* _EXTRACTED RECORDS_
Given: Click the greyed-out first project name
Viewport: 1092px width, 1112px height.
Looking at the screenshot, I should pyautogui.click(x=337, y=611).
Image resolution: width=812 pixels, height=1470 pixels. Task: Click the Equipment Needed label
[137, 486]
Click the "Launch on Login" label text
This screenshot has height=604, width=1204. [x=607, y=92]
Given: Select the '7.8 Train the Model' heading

* _WORK ORDER_
Work out how many lines of the material above contain "Given", then write that number alone.

* _EXERCISE RESPONSE_
2